Öğretmenlik mesleği ve öğretmenin saygınlığı ÖMK üzerinden polemiğe açılmış, öğretmenlik mesleği daha da itibarsız hale getirilmiştir. Önümüzdeki dönemde çocuğunun sınıfına uzman ya da başöğretmenin girmesini isteyen velilerle okul idaresi ve öğretmenler arasında sorunlar yaşanması kaçınılmazdır. Bu durum ayrıca çocuğunu “uzman” ya da “başöğretmen” sınıfına yazdırmak isteyen velilerden yüksek miktarlarda “kayıt parası” ya da “bağış” talep edilmesini kaçınılmaz olarak beraberinde getirecektir.
Türkiye'de aynı işi yaptıkları halde farklı statü ve maaş kaleminde çalışmak zorunda kalan aynı işi yaptığı halde bu kadar farklı ücretlendirme yapılan başka bir meslek grubu bulmak mümkün değildir. ÖMK ile öğretmenler arasında halen var olan aday, sözleşmeli, kadrolu, ücretli ayrımına yenilerini eklenirken, eğitim sisteminin rekabetçi ve eleyici yapısına öğretmenlik mesleği de dahil edilmiş, aynı derece ve kademedeki öğretmenlere yönelik farklı ücretlendirme politikası sonucunda iş yerlerimizde huzursuzluk artmıştır.
Öğretmenlik Meslek Kanunu (ÖMK) ve Kariyer Basamakları Sınavı (KBS) sonrasında aynı sınıfta, aynı konuyu anlatan bir öğretmenin sırf unvanı farklı olduğu için farklı maaş alması doğru değildir. Yapılması gereken oluşan ücret farklarının “eşit işe eşit ücret” ilkesi doğrultusunda düzenlenmesi, derece, kademe ve lisansüstü eğitim gibi kriterler dikkate alınarak en düşük öğretmen maaşının yoksulluk sınırı üzerinde belirlenmesidir.

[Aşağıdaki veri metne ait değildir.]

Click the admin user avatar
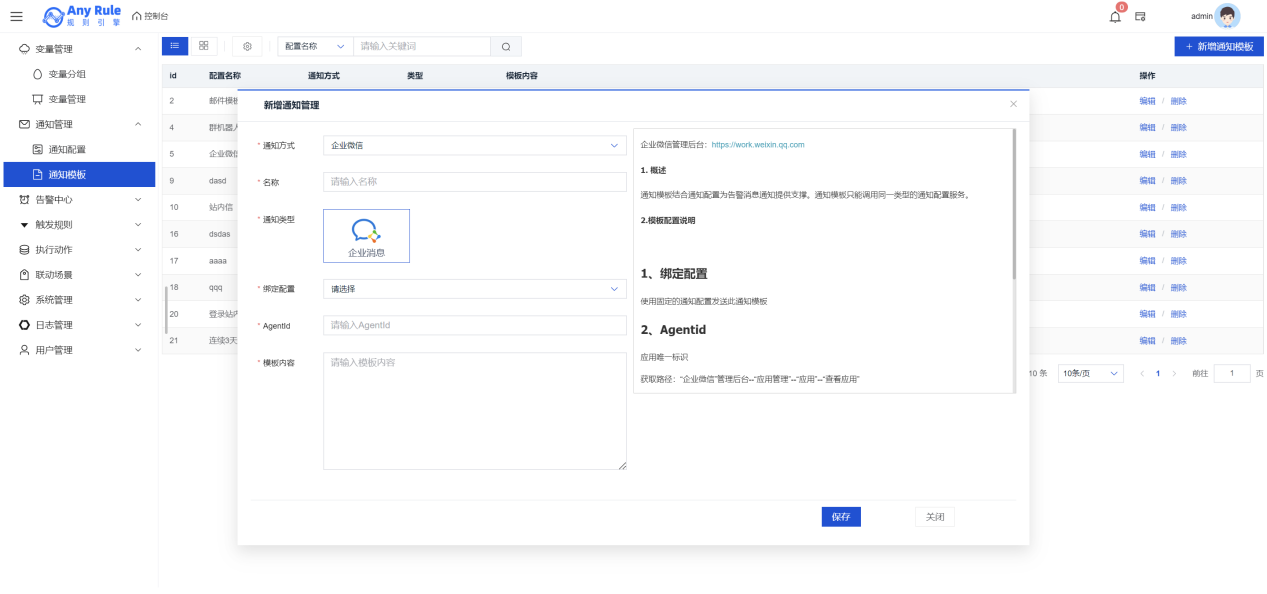Screen dimensions: 1267x594 click(1226, 16)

“MEB’İN ÇÖZÜME DAYALI POLİTİKALAR GELİŞTİRMEK GİBİ BİR DERDİ YOK”
Sonuç olarak; 2022/23 eğitim öğretim yılının ilk yarısında eğitim alanında yaşanan gelişmeler, MEB’in eğitimin yapısal sorunlarına yönelik somut ve çözüme dayalı politikalar geliştirmek gibi bir derdinin olmadığını göstermiştir. Okullarda yaşanan yoğun dinselleşme ve eğitimi ticarileştirme uygulamaları, siyasal-ideolojik hedeflere uygun olarak alınan bilim karşıtı kararlar eşliğinde okullarda hayata geçirilmeye devam etmektedir.

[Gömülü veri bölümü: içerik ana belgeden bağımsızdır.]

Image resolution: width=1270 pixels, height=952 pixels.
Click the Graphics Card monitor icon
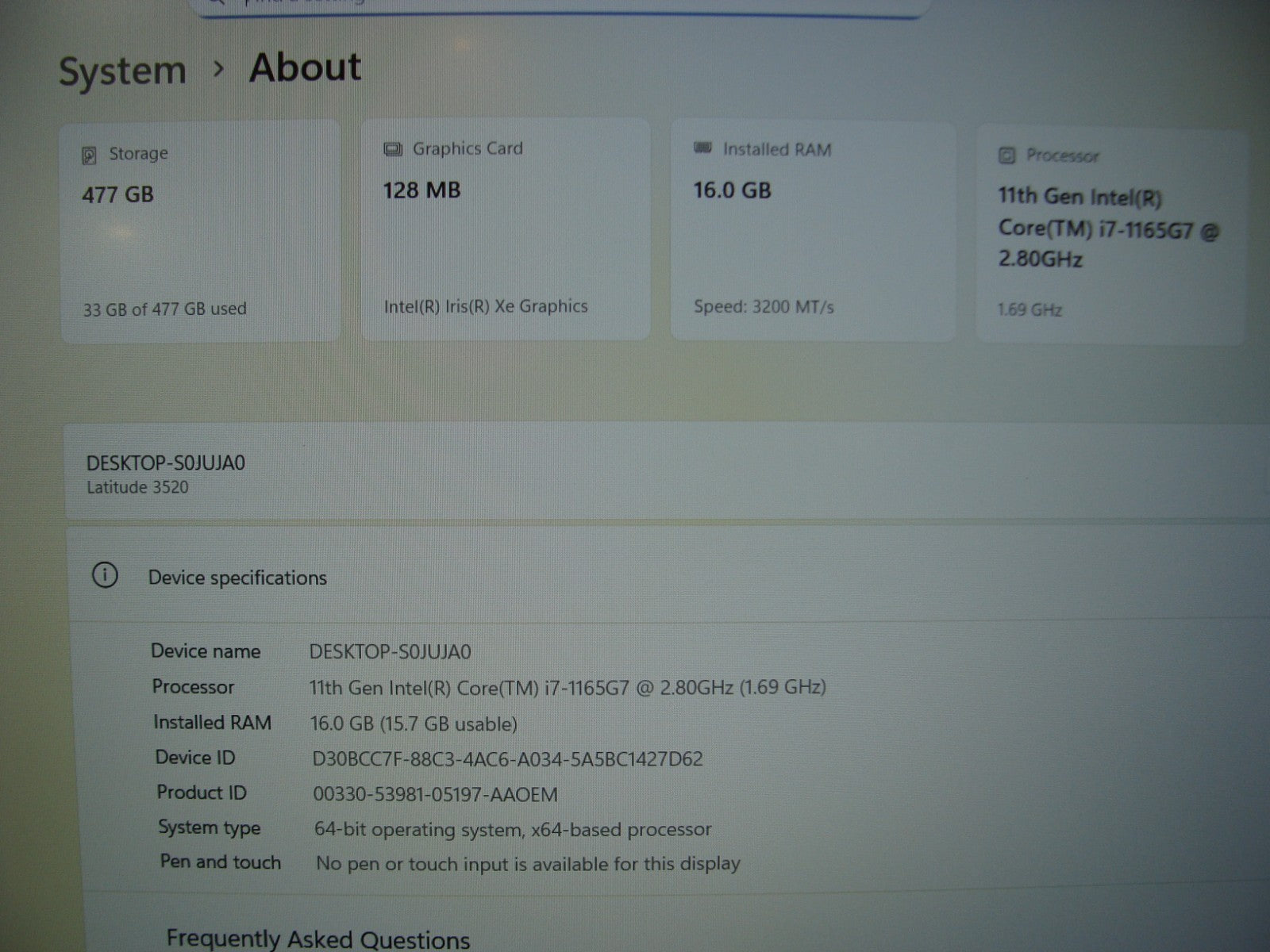393,149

Eğitim alanında yaşanan sorunların çözümü için gerekli adımların atılmadığı, eğitime erişimde yaşanan sorunlar başta olmak üzere eğitimde dayatmacı politikaların sürmesi nedeniyle öğrencilerin ve öğretmenlerin mutsuz olduğu, öğretmenlerin esnek, güvencesiz ve angarya çalışmaya zorlandığı, siyasal kadrolaşmanın devam ettiği, eğitim sürecinde farklı dil, kimlik ve inançların dışlandığı, eğitimin zaten sorunlu olan niteliğinin daha da kötüleştiği bir eğitim sisteminin başarılı olması mümkün değildir.
Eğitim sisteminde yaşanan sorunların ülkedeki ekonomik, toplumsal ve siyasal alanda yaşanan gelişmelerden ayrı ve bağımsız olmadığı açıktır. Eğitim Sen, her geçen gün daha fazla piyasa ilişkileri içine çekilen, okul öncesinden üniversiteye kadar bilimin ve laikliğin değil, milliyetçiliğin, ayrımcılığın ve inanç sömürüsünün referans alındığı bir eğitim sisteminde kamusal, bilimsel, demokratik, laik ve anadilinde eğitim hakkı için mücadelesini kesintisiz sürdürmeye kararlıdır” ifadelerine yer verildi.